Aim of the task → Edit the records from the line with "County Fermanagh Guide (189, 2038)" through the end of the records so that "County" is replaced with "Co." and nothing else changes. Return only those lines.

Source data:
* Start *

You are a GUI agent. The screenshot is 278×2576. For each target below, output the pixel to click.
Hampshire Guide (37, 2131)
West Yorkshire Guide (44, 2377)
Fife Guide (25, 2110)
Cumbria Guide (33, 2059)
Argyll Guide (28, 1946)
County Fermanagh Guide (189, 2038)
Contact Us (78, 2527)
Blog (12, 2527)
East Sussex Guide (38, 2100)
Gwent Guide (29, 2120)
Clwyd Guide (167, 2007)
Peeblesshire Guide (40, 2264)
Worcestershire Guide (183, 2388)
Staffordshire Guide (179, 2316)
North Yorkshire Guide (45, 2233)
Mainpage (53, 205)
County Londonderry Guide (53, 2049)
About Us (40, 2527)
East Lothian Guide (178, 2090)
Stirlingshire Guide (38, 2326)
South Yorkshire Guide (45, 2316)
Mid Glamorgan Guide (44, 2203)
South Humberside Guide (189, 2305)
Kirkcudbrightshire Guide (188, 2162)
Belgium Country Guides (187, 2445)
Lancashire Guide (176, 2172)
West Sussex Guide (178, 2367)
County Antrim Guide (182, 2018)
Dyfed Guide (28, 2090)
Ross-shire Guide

* End *

Output for this task →
Co. Fermanagh Guide (189, 2038)
Contact Us (78, 2527)
Blog (12, 2527)
East Sussex Guide (38, 2100)
Gwent Guide (29, 2120)
Clwyd Guide (167, 2007)
Peeblesshire Guide (40, 2264)
Worcestershire Guide (183, 2388)
Staffordshire Guide (179, 2316)
North Yorkshire Guide (45, 2233)
Mainpage (53, 205)
Co. Londonderry Guide (53, 2049)
About Us (40, 2527)
East Lothian Guide (178, 2090)
Stirlingshire Guide (38, 2326)
South Yorkshire Guide (45, 2316)
Mid Glamorgan Guide (44, 2203)
South Humberside Guide (189, 2305)
Kirkcudbrightshire Guide (188, 2162)
Belgium Country Guides (187, 2445)
Lancashire Guide (176, 2172)
West Sussex Guide (178, 2367)
Co. Antrim Guide (182, 2018)
Dyfed Guide (28, 2090)
Ross-shire Guide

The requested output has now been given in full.